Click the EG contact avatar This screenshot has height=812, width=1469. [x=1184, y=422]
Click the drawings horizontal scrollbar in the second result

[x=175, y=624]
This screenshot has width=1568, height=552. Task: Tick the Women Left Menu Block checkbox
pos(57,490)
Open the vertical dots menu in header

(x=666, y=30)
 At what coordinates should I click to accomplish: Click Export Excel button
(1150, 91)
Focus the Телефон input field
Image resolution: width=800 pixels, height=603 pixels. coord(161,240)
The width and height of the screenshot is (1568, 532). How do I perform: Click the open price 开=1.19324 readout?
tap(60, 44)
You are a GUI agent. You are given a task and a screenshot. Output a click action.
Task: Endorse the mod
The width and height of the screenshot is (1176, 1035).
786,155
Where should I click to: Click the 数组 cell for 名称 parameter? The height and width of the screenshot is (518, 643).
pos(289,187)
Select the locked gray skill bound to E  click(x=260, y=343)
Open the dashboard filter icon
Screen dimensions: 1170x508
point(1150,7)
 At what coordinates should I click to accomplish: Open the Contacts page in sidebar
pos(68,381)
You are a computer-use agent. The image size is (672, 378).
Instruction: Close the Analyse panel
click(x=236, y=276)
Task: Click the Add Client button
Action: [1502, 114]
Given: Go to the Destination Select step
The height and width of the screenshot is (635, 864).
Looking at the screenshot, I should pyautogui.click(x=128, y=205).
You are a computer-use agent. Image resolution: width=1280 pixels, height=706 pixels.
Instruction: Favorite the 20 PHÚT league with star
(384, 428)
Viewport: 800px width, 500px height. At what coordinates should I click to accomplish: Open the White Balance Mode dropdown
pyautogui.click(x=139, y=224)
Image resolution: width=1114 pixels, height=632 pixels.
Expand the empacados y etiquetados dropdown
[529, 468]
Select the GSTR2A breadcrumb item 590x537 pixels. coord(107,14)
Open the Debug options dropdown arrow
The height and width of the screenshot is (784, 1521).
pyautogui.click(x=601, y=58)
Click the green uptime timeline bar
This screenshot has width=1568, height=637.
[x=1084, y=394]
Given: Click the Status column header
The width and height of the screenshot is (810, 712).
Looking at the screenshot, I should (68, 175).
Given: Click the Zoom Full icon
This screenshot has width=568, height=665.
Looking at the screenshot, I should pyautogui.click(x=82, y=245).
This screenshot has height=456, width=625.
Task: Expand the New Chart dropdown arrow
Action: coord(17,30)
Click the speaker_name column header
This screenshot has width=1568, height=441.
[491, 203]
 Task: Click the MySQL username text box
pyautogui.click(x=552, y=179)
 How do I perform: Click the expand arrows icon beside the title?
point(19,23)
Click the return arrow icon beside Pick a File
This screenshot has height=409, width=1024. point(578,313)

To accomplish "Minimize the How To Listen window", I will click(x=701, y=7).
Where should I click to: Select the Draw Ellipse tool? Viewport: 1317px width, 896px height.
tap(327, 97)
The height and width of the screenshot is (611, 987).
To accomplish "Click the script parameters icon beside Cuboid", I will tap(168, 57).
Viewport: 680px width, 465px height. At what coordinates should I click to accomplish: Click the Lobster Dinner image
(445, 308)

THE PROBLEM
Reproduce the data above in full, with no line missing.

REPLY TO THE EXERCISE
Click the EG contact avatar This screenshot has height=812, width=1469. [x=1184, y=422]
Click the drawings horizontal scrollbar in the second result

[x=175, y=624]
This screenshot has width=1568, height=552. Task: Tick the Women Left Menu Block checkbox
pos(57,490)
Open the vertical dots menu in header

(x=666, y=30)
 At what coordinates should I click to accomplish: Click Export Excel button
(1150, 91)
Focus the Телефон input field
Image resolution: width=800 pixels, height=603 pixels. coord(161,240)
The width and height of the screenshot is (1568, 532). How do I perform: Click the open price 开=1.19324 readout?
tap(60, 44)
You are a GUI agent. You are given a task and a screenshot. Output a click action.
Task: Endorse the mod
The width and height of the screenshot is (1176, 1035).
786,155
Where should I click to: Click the 数组 cell for 名称 parameter? The height and width of the screenshot is (518, 643).
pos(289,187)
Select the locked gray skill bound to E  click(x=260, y=343)
Open the dashboard filter icon
Screen dimensions: 1170x508
point(1150,7)
 At what coordinates should I click to accomplish: Open the Contacts page in sidebar
pos(68,381)
You are a computer-use agent. The image size is (672, 378).
Instruction: Close the Analyse panel
click(x=236, y=276)
Task: Click the Add Client button
Action: [1502, 114]
Given: Go to the Destination Select step
The height and width of the screenshot is (635, 864).
Looking at the screenshot, I should pyautogui.click(x=128, y=205).
You are a computer-use agent. Image resolution: width=1280 pixels, height=706 pixels.
Instruction: Favorite the 20 PHÚT league with star
(384, 428)
Viewport: 800px width, 500px height. At what coordinates should I click to accomplish: Open the White Balance Mode dropdown
pyautogui.click(x=139, y=224)
Image resolution: width=1114 pixels, height=632 pixels.
Expand the empacados y etiquetados dropdown
[529, 468]
Select the GSTR2A breadcrumb item 590x537 pixels. coord(107,14)
Open the Debug options dropdown arrow
The height and width of the screenshot is (784, 1521).
pyautogui.click(x=601, y=58)
Click the green uptime timeline bar
This screenshot has width=1568, height=637.
[x=1084, y=394]
Given: Click the Status column header
The width and height of the screenshot is (810, 712).
Looking at the screenshot, I should (68, 175).
Given: Click the Zoom Full icon
This screenshot has width=568, height=665.
Looking at the screenshot, I should pyautogui.click(x=82, y=245).
This screenshot has height=456, width=625.
Task: Expand the New Chart dropdown arrow
Action: coord(17,30)
Click the speaker_name column header
This screenshot has width=1568, height=441.
[491, 203]
 Task: Click the MySQL username text box
pyautogui.click(x=552, y=179)
 How do I perform: Click the expand arrows icon beside the title?
point(19,23)
Click the return arrow icon beside Pick a File
This screenshot has height=409, width=1024. point(578,313)

To accomplish "Minimize the How To Listen window", I will click(x=701, y=7).
Where should I click to: Select the Draw Ellipse tool? Viewport: 1317px width, 896px height.
tap(327, 97)
The height and width of the screenshot is (611, 987).
To accomplish "Click the script parameters icon beside Cuboid", I will tap(168, 57).
Viewport: 680px width, 465px height. At what coordinates should I click to accomplish: Click the Lobster Dinner image
(445, 308)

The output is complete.